Angela claimed it instead, clambering under the sheet and catching
her toes in the top seam. She wondered when she’d last cut her
toenails, then pulled the sheets up to her chin, as Conor grabbed his
bag off a chair and disappeared into the bathroom. She took his
comparison of their relative states of readiness for bed as the
closest she’d get to a compliment on her night attire. Would he
wear pyjamas?

He didn’t look like a
pyjamas man, but he didn’t look the
au naturel
type
either. She heard him fill the sink, followed by a long silence. She
turned over and covered her ears with the pillow-corners. It wasn’t
right or fair, or a good augury for the night ahead, to tune in to a
man’s ablutions.

Next thing she knew, the bed was
dipping next to her as he climbed in beside her. She removed her
pillow-muff. By the time she turned round, he had the sheets drawn up
to his own chin, which gleamed with freshly mown stubble. ‘I
have to shave sometimes before I go to bed,’ he explained,
embarrassed.

‘Oh right.’ She
hesitated. ‘Just when you go to bed with women, you mean?’

‘You make it sound like
I’ve had a haremful.’

‘Sorry, didn’t mean
to.’ Oh God, what now? They’d lost the lazy conviviality
they’d shared over sandwiches and a pot of tea.
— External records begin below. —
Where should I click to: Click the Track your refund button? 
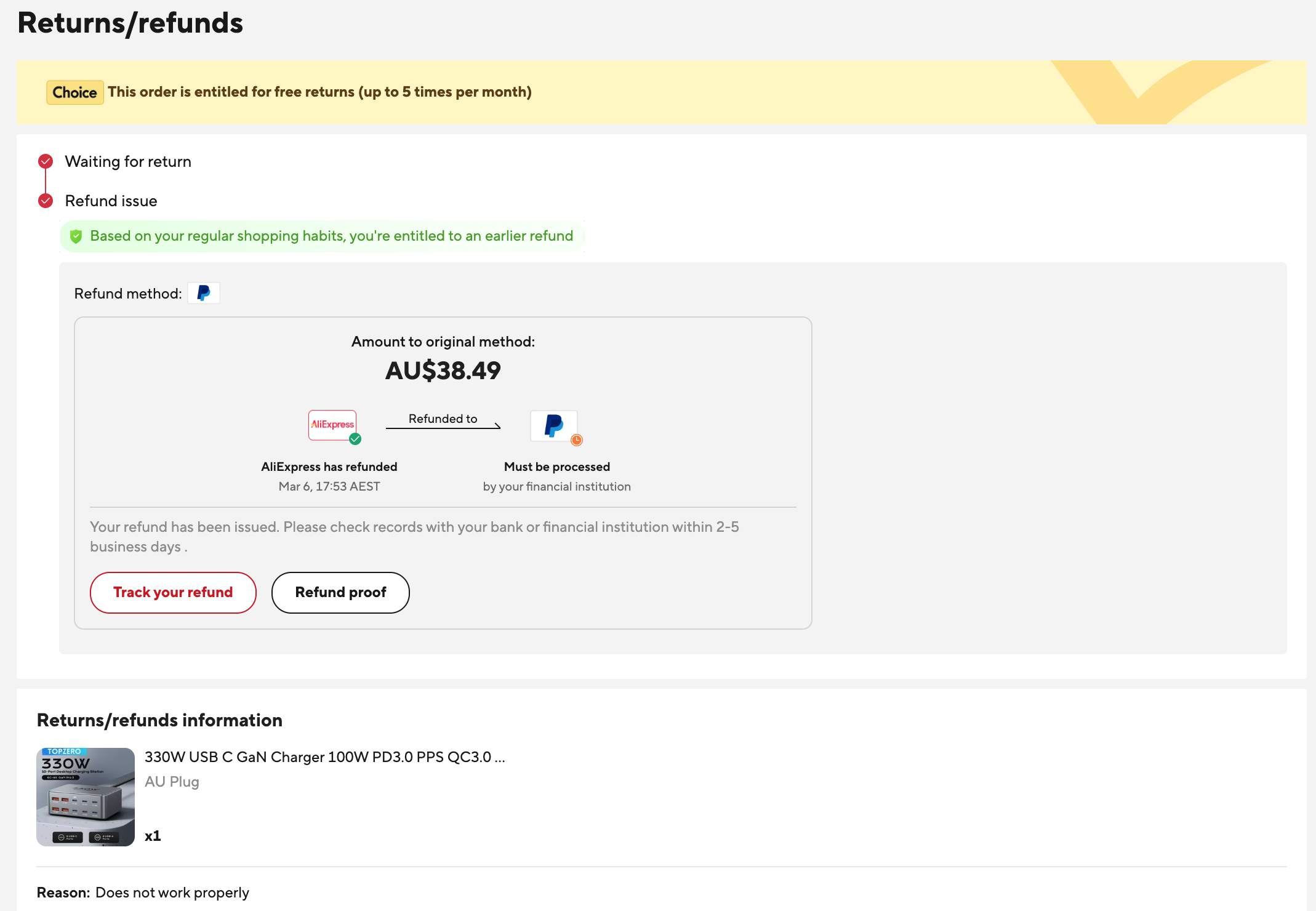pos(173,592)
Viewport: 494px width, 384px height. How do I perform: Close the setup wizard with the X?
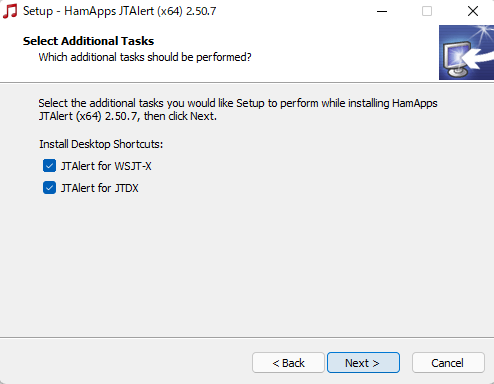click(x=473, y=11)
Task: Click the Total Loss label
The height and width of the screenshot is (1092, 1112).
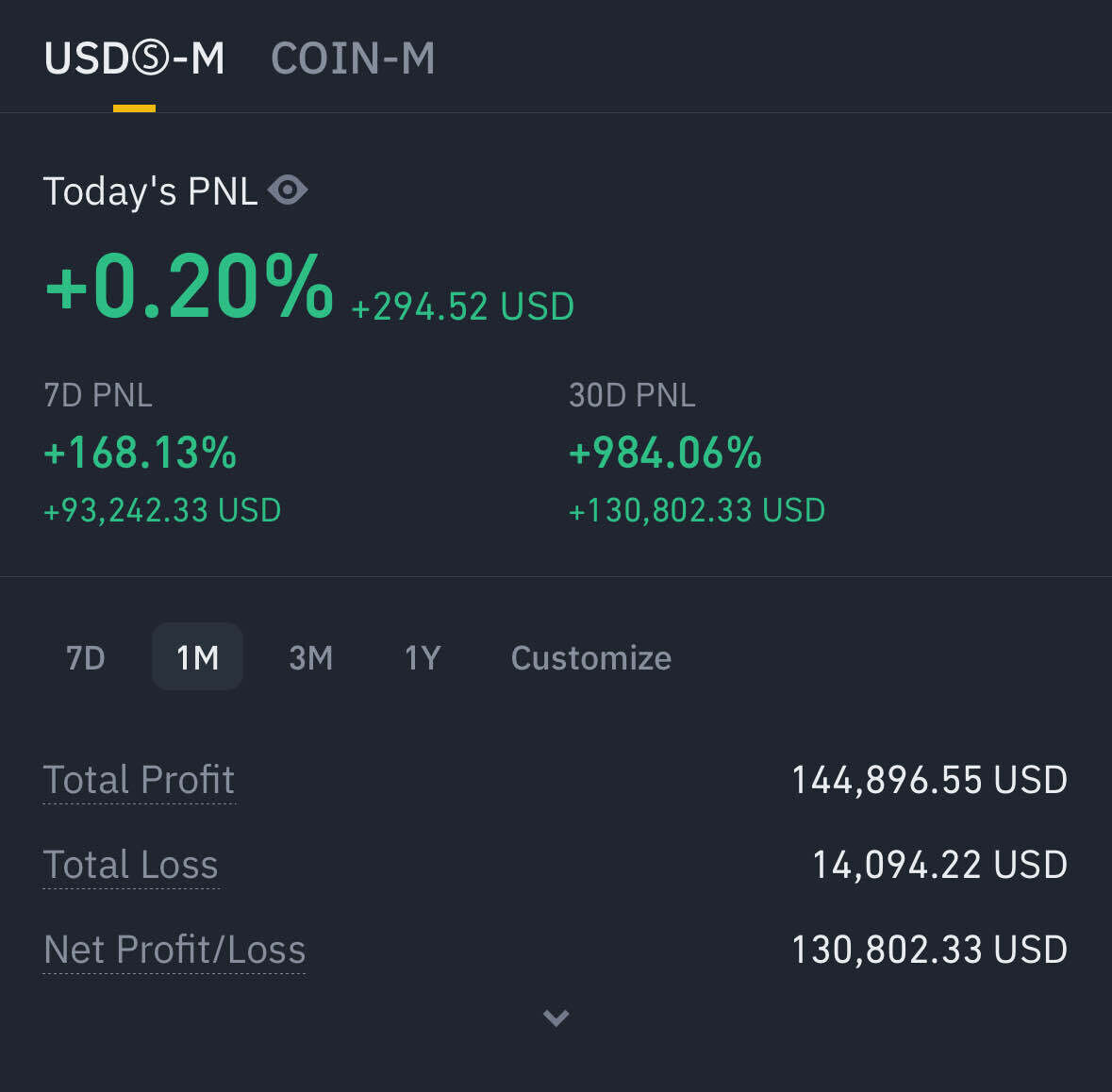Action: pos(131,865)
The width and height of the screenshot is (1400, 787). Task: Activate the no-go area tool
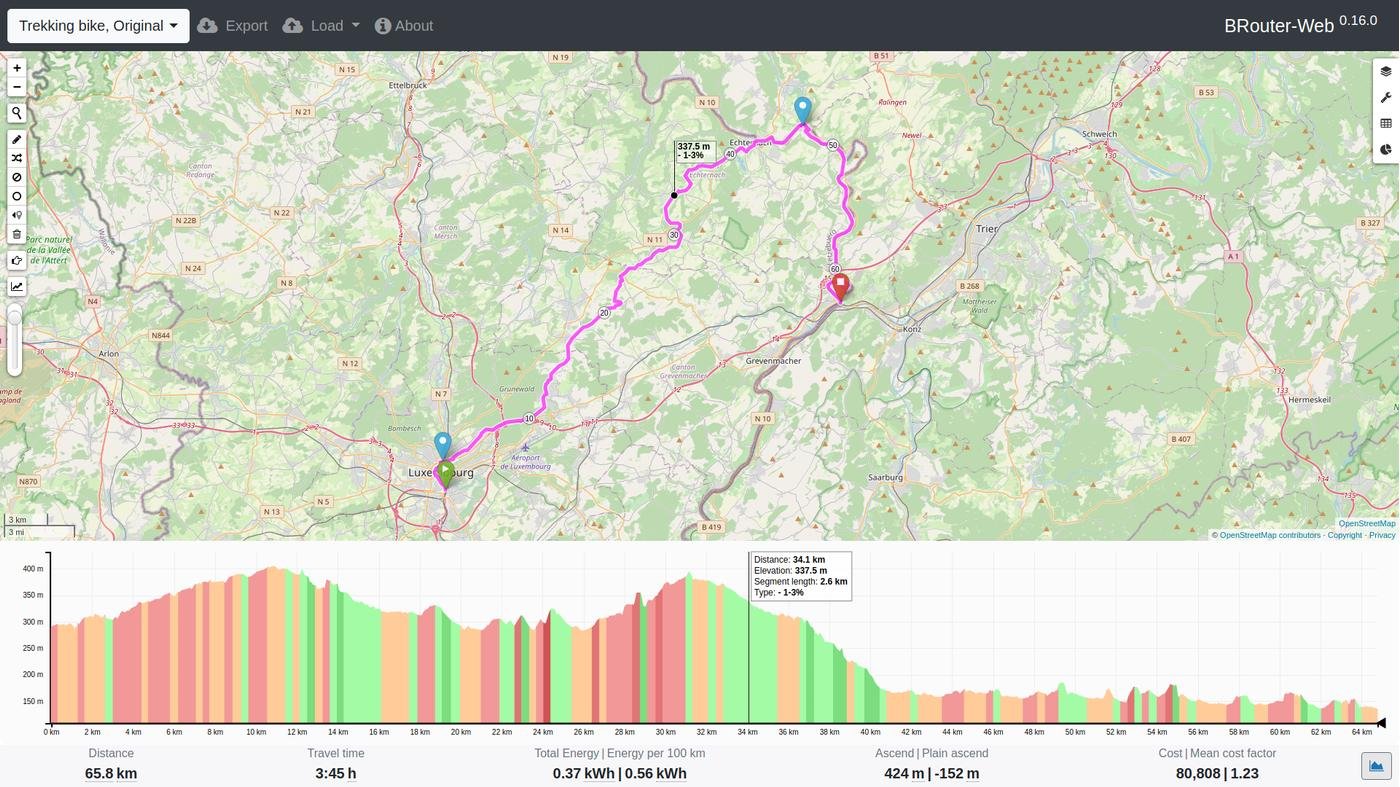(16, 177)
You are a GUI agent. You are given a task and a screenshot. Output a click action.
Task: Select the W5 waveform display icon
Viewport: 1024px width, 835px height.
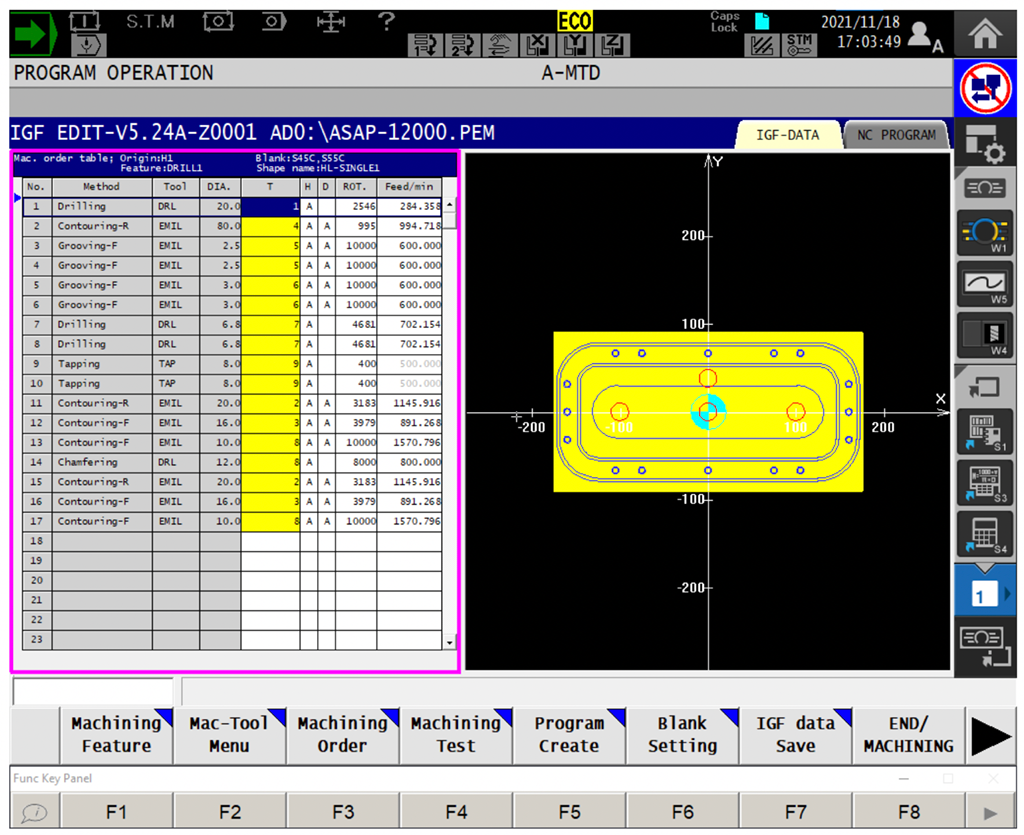[x=985, y=284]
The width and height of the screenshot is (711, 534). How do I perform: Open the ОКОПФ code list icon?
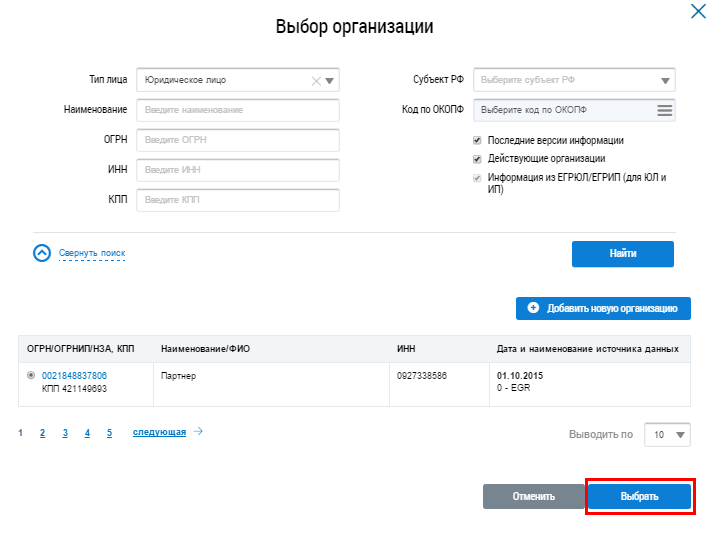coord(664,110)

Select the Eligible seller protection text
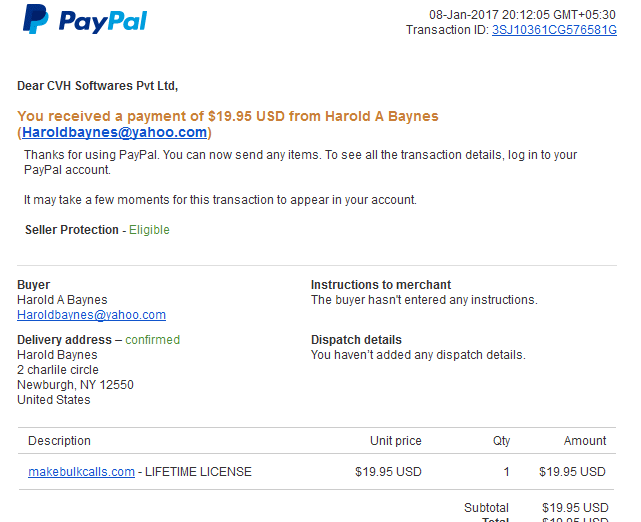(149, 230)
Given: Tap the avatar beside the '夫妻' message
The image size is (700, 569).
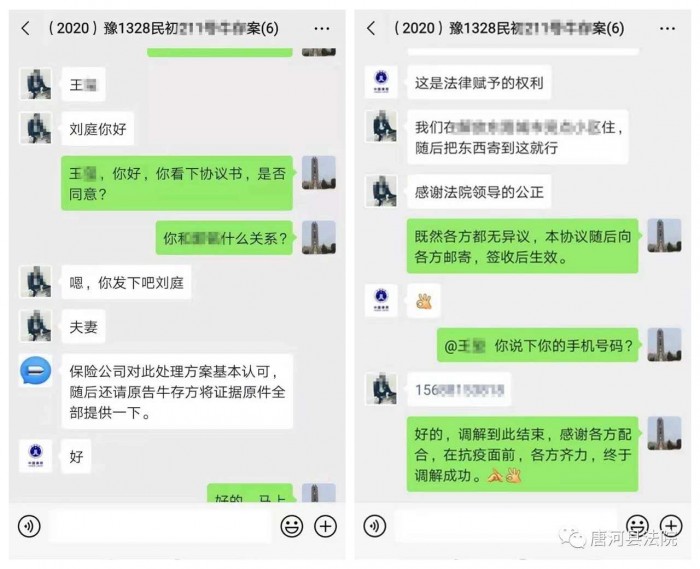Looking at the screenshot, I should click(36, 326).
‘Is that a squashed insect
on the ceiling?’ asked Conor suddenly.

‘Where?’ She squinted
upwards. The bedside lamp on his side, still on, threw long shadows
across the bumpy plaster surface.

‘Oh my God!’ she
gasped. ‘It moved! It’s not squashed at all.’

Conor threw back the sheets and
jumped on to his pillow, so that he was just tall enough to stroke
the ceiling with his fingertips. Angela inched away from his legs,
curving hairily out of a pair of boxer shirts. His bare back was
covered in much finer hairs, thank God.

‘It’s an earwig out
on the razzle,’ he reported. ‘I think it’s supposed
to be tucked up at home under that loose bit of cornicing over
there.’

‘Kill it, Conor, I hate
them!’

He jumped higher, slapping his
hand against the ceiling. ‘Damn, missed the bugger. I think
it’s fallen on your head, Ange.’

‘Argh!’ She dived
under the sheets, shuddering. She screamed again when something
tickled her neck in the darkness.

‘Hah, got you!’
laughed Conor, and she came up for air to find his fingers stroking
the back of her neck. ‘Don’t worry, I whipped his ass
good.’

‘Really?’ she
trembled.

‘OK. God’s honest
truth. It was just a trick of the light on a ceiling stain. There was
no earwig. Though what the poor things ever did to you


‘His ‒ ancestors used
to get into my pants when they were out on the line.’

‘Well, can’t say I
blame them.’

Angela laughed. ‘I walked
into that one.’

His fingers moved off her neck
and explored her shoulder, their progress invited by the flirtatious
dip of her flesh under the concealing sheet.

‘Mm,’ she said,
because it felt nice and she thought he should know.

He hesitated, then rolled over
quickly to switch off the light. Angela sighed with satisfaction.
That was much better, the hypnotic touch of flesh on flesh made
mysterious by darkness. She’d never been one for doing it with
the lights on, which struck her as a form of sensory deprivation.
Thank goodness that Conor, complete with clean-shaven jaw and subtle
hint of aftershave, felt the same way.